• Description of the task
Copy the entries below word for word, from the line that contains "is (1911, 1017)." through the line that contains "photographer-caption: Kitty de Jong is", including both of those lines.

• Exercise input
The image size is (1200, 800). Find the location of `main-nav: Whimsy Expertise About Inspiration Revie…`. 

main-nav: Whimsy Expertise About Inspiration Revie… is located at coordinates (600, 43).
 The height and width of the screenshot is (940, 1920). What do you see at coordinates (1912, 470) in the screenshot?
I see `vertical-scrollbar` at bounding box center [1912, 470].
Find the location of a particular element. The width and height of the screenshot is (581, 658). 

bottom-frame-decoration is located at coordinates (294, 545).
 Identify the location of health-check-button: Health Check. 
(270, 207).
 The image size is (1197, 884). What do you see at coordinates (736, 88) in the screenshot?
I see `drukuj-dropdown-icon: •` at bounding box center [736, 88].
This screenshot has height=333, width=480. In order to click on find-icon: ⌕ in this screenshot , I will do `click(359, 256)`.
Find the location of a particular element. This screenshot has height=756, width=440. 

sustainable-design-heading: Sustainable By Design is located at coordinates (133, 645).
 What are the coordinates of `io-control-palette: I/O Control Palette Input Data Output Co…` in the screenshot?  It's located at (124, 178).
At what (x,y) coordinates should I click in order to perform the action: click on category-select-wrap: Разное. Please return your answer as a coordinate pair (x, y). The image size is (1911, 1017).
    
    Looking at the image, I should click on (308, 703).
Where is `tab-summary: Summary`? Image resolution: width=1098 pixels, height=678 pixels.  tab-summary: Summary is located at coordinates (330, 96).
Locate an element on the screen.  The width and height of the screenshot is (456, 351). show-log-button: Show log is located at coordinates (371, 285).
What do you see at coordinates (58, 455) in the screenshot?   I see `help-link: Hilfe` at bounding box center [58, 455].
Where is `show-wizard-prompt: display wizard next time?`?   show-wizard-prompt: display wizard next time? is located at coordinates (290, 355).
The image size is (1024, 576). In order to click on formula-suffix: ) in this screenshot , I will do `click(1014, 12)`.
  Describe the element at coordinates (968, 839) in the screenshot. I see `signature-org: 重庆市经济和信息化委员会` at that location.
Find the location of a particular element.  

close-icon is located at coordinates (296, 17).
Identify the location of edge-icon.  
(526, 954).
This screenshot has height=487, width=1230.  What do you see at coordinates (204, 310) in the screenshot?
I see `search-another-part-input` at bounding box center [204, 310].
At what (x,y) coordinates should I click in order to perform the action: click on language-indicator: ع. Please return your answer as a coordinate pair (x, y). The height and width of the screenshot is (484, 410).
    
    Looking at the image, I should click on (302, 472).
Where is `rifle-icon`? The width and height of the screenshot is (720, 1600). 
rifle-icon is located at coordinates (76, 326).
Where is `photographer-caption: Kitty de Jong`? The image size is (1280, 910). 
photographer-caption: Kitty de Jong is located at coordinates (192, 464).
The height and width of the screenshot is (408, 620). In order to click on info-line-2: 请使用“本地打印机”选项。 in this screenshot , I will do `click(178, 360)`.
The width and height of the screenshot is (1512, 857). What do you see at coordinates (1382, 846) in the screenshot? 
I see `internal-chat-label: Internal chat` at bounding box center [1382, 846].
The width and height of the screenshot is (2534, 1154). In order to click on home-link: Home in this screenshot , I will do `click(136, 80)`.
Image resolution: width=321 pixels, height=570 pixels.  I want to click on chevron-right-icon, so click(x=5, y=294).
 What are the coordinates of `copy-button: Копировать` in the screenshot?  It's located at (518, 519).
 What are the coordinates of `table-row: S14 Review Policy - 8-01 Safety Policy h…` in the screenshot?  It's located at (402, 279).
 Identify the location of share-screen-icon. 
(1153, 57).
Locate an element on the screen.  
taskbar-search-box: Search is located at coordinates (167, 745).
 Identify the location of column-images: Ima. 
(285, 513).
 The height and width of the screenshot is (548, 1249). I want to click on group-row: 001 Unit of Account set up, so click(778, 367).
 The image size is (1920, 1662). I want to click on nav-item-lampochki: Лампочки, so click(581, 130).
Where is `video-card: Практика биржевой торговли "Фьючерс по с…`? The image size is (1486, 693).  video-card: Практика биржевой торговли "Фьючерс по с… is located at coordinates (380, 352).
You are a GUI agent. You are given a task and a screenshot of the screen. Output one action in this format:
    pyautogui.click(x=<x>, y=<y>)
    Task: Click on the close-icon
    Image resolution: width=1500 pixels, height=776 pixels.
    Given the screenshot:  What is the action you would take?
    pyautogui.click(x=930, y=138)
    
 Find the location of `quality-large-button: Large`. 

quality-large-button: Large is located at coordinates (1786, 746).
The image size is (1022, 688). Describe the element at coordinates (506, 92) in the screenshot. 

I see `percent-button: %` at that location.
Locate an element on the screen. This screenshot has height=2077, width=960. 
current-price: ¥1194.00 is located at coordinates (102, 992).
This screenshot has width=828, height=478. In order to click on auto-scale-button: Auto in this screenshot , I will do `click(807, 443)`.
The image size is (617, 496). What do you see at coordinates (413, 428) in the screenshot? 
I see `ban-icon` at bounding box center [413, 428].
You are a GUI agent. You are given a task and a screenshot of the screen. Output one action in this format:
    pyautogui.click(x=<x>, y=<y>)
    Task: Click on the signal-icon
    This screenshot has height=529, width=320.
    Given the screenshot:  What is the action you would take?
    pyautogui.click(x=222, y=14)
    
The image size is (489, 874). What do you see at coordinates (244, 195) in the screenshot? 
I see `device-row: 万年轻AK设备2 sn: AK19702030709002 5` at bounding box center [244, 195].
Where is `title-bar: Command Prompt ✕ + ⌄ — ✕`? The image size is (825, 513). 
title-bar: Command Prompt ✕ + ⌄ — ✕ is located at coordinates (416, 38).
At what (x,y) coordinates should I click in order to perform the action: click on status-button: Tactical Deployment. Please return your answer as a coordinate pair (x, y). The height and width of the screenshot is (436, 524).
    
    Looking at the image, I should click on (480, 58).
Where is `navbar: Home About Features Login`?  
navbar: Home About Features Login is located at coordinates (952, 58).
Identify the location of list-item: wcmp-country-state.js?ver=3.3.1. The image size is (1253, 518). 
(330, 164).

• Response to this task
At what (x,y) coordinates should I click in order to perform the action: click on category-select-wrap: Разное. Please return your answer as a coordinate pair (x, y). The image size is (1911, 1017).
    
    Looking at the image, I should click on (308, 703).
Where is `tab-summary: Summary`? Image resolution: width=1098 pixels, height=678 pixels.  tab-summary: Summary is located at coordinates (330, 96).
Locate an element on the screen.  The width and height of the screenshot is (456, 351). show-log-button: Show log is located at coordinates (371, 285).
What do you see at coordinates (58, 455) in the screenshot?   I see `help-link: Hilfe` at bounding box center [58, 455].
Where is `show-wizard-prompt: display wizard next time?`?   show-wizard-prompt: display wizard next time? is located at coordinates (290, 355).
The image size is (1024, 576). In order to click on formula-suffix: ) in this screenshot , I will do `click(1014, 12)`.
  Describe the element at coordinates (968, 839) in the screenshot. I see `signature-org: 重庆市经济和信息化委员会` at that location.
Find the location of a particular element.  

close-icon is located at coordinates (296, 17).
Identify the location of edge-icon.  
(526, 954).
This screenshot has height=487, width=1230.  What do you see at coordinates (204, 310) in the screenshot?
I see `search-another-part-input` at bounding box center [204, 310].
At what (x,y) coordinates should I click in order to perform the action: click on language-indicator: ع. Please return your answer as a coordinate pair (x, y). The height and width of the screenshot is (484, 410).
    
    Looking at the image, I should click on (302, 472).
Where is `rifle-icon`? The width and height of the screenshot is (720, 1600). 
rifle-icon is located at coordinates (76, 326).
Where is `photographer-caption: Kitty de Jong`? The image size is (1280, 910). 
photographer-caption: Kitty de Jong is located at coordinates (192, 464).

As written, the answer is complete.